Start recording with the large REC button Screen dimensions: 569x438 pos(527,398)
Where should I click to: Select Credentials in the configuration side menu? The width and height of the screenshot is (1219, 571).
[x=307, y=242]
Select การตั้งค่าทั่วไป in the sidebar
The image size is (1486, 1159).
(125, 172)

● ● ● ●

> **WHAT THIS TASK INVOLVES**:
Return all the lines shown above, word for word.

> **EXPECTED ANSWER**:
Start recording with the large REC button Screen dimensions: 569x438 pos(527,398)
Where should I click to: Select Credentials in the configuration side menu? The width and height of the screenshot is (1219, 571).
[x=307, y=242]
Select การตั้งค่าทั่วไป in the sidebar
The image size is (1486, 1159).
(125, 172)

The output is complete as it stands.